Looks like, ole' Scrooge finally bit it.
Whacky, twisted and full of Holiday Cheers and Fears, Jack Frost (1997) is one title that truly earned its cult status; it's cheap at all costs and hardly believable, the movie's main interest is to make us laugh while dishing out the goriest and creative killings under the Winter season. And since our killer's a mutant snowman, guess who got it made with icicles shot to heads, throats mutilated by snow, and one of the weirdest murder-rapes there is? Ole Frosty's lovin' it all and they're as gory as they can get, all the while spewing his own one-liners with groove and charm that, well, plenty  actually work as chuckle-worthy.

Ah, the family business of Snowmen exterminating
The main protagonist casts here are a likable bunch of friendly folks who got nothing more to do than bake oat cookies, build snowmen and make sweaters. They're completely clueless about the deep shit they're plunged into, but that doesn't stop them from being cool and badass in the last act, dishing out them blow-dryers! The Ultimate Anti-Snowmen weapon!

It this kind of films that are supposed to be bad, but energetic execution and dry wit go a long way here that it actually saves the film for some. It's a horror-comedy trying its best, openly inviting its viewers to look at its flaws, the underdeveloped characters, all the mediocre special effects and, of course, the mountainous of amount of cheese, and daring them to double these as the movie's strength.

Bah Humbug!
Jack Frost (1997) is, perhaps, one of the more contending Z-grade slasher movie title there is and for that reason alone, it again deserves all the horror junkie's love and attention. That is, of course, if they got a taste for the weird and wonderful, or just plain appreciative of a funny attempt to make a good (if not one of the best) popcorn flick ever! It doesn't shake anything big but cheesy fun all through out so I dare you to slip this in your Winter holiday viewings. It's worth it!

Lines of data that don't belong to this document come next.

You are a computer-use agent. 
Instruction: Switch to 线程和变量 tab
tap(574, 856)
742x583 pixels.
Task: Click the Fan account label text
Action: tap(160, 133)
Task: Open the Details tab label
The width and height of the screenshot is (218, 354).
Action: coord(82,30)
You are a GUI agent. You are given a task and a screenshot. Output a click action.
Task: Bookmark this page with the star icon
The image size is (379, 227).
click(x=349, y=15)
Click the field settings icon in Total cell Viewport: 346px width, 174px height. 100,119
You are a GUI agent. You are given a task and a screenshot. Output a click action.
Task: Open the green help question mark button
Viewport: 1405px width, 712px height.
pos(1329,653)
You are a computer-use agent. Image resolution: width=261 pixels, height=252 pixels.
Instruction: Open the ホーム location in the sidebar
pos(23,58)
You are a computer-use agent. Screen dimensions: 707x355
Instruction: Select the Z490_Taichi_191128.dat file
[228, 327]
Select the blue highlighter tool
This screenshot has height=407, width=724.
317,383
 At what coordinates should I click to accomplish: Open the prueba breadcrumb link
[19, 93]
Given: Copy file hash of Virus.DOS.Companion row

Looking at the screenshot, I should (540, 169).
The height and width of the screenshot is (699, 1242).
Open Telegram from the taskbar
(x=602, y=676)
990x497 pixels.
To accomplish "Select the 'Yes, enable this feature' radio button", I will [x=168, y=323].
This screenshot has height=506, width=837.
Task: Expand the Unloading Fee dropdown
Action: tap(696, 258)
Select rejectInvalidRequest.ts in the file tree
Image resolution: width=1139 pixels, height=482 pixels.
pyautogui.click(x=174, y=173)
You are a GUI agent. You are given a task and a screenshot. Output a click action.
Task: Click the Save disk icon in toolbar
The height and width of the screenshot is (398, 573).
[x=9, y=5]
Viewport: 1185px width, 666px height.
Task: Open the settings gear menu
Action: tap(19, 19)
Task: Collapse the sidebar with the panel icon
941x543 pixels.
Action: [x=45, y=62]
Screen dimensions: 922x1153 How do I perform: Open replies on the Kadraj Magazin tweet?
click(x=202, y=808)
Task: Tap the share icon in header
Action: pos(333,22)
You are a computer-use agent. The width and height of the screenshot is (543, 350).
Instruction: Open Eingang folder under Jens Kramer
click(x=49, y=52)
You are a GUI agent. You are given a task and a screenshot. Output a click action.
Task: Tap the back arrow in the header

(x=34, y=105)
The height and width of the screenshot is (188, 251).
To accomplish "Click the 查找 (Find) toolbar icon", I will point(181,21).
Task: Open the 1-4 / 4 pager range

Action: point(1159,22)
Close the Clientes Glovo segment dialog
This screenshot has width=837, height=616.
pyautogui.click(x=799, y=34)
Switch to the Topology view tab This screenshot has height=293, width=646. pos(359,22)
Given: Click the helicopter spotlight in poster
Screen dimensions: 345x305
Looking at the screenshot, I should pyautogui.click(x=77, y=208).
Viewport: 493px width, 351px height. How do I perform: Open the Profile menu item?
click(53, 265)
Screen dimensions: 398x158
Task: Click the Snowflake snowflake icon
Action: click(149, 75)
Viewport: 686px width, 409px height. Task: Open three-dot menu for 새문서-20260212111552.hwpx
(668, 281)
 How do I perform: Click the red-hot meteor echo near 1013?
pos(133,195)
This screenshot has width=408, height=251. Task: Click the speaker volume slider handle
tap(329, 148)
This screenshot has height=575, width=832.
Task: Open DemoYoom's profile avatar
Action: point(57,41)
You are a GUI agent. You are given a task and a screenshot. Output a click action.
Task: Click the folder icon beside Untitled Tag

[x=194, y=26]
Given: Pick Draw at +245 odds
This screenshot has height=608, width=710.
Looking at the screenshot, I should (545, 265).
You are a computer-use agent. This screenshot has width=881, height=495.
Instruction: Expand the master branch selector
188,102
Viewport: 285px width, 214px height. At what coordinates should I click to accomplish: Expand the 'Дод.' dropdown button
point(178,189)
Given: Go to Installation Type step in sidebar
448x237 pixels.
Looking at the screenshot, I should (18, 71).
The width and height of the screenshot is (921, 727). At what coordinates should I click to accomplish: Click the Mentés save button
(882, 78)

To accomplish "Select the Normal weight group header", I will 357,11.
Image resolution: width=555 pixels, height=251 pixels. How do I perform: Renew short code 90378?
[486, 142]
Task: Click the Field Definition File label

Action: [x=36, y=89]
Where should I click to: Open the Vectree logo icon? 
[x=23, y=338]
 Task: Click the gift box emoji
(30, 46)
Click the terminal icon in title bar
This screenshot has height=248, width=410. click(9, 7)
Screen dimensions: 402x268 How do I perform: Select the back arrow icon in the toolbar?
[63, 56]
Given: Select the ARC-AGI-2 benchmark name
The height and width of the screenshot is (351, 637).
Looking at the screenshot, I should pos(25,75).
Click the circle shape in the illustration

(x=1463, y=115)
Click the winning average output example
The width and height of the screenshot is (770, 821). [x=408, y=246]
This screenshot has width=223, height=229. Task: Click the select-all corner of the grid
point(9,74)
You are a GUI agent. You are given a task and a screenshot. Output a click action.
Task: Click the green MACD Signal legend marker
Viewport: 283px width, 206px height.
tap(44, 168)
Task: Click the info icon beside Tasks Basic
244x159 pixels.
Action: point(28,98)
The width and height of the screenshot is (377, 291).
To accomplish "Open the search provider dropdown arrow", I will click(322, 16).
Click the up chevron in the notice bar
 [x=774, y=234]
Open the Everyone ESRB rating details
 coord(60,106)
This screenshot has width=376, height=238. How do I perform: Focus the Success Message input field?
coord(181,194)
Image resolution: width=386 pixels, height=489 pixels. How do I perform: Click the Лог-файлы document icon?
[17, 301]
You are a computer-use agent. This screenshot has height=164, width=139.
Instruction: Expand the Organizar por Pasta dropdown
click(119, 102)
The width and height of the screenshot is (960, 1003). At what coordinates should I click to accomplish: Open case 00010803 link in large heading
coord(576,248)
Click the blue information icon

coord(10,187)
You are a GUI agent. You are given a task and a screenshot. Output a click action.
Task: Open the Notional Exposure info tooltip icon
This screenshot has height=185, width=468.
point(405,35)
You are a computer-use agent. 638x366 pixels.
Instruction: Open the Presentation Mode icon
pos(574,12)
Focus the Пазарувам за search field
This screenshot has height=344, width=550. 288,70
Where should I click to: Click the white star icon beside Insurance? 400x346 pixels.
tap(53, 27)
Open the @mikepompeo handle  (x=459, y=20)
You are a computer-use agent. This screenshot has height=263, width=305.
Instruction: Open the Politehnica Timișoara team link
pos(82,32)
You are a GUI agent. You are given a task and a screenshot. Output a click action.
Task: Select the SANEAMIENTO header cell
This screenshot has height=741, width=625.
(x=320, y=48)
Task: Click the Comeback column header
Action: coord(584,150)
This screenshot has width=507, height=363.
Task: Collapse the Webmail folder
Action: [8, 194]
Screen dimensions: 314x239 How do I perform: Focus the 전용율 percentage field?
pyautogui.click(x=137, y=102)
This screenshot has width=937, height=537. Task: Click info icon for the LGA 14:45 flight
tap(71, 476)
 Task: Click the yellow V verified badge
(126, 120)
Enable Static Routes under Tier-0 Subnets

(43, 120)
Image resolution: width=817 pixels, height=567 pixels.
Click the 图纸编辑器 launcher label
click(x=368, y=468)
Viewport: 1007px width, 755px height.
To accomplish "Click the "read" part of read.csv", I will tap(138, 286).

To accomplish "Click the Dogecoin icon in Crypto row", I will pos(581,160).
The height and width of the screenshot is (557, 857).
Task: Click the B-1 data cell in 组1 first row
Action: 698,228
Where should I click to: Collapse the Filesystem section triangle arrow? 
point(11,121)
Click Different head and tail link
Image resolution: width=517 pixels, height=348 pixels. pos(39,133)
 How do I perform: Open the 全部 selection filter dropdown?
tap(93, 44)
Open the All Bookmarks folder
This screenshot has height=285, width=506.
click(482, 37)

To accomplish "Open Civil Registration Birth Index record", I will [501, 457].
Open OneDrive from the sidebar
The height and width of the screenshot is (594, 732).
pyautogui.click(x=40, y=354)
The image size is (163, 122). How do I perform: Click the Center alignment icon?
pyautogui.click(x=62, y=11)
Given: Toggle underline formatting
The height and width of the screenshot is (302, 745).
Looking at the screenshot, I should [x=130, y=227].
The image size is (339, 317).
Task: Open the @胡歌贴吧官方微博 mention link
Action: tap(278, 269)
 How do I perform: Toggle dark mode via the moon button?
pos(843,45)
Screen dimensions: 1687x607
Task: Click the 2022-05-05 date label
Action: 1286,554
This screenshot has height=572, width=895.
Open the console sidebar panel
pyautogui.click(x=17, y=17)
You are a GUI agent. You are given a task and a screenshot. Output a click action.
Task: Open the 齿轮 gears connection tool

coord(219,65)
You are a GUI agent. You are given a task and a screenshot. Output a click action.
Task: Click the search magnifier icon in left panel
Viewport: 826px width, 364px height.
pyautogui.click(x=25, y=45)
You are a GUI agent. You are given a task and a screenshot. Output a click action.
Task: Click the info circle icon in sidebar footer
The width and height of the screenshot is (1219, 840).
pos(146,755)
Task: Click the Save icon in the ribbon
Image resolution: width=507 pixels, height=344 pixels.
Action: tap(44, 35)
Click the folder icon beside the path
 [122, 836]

1 male had his neck stomped on, broken
2 males killed in car collission
1 elderly male found with a broken neck
1 boy beheaded with sled
1 male gets an axe handle shoved down his throat
1 female forced fed with ornaments and gets a Christmas star to the head
1 male ran over by reversing car
1 male impaled on the head with shot icicle
1 female repeatedly beaten to the wall
1 male had his insides mutilated
Total: 11


  1. I enjoyed this monumentally silly movie - and especially liked that it took some thunder away from the cheesy Michael Keaton family film by taking its title. I worked with actor John Wesley Shipp, who is a good friend of an actress in this movie - Marsha Clark - who plays the female deputy/dispatcher. Well, John was on his cell one day on set and passed me, and I heard him say "Marsha, there's a fan of one of your movies here" and he handed me the phone, knowing I would understand since we'd already talked about Jack Frost and his buddy being in it. So I took the phone and chatted with Ms. Clark, who seemed to have a great humor about the whole thing. That was fun! Are you going to be checking out the sequel, Mr. K?

  2. I'm thinking about it. I was lucky enough to get this, but I still have nothing in the radar for Jack frost 2. No Copies, no bootleg copies and no online stream or downloads in my country. Which is too bad, cuz the sequel sounds gorier and funnier. I would pay anything to see that!

    You sure got all the luck there, mate! I mean you get the chance to talk to mot one, but two folks involved with the film! Kudos, mate!

  3. Jack Frost 2 is awful. Awful. Awful. Awful.

  4. I'll review it in January but it was bitterly disappointing. The first one, flawed as it is, at least has a charm to it. The second one just looked like it was shot for $29.95.

    My memory is vague but I remember it takes place in Hawaii or something. Yes - the snowman goes to a hot climate. And the tag line was: "He's icin' and slicin'."

  5. Always thought this would be perfect for a crossover with MonSturd, which also had a serial killer named Jack turn into a monster (guess what it was made of...) because of a chemical spill.

    1. ...ever let them know that suggestion?

    2. I would... if I only knew who to contact. :<

      I'm dreaming of brown Christmas.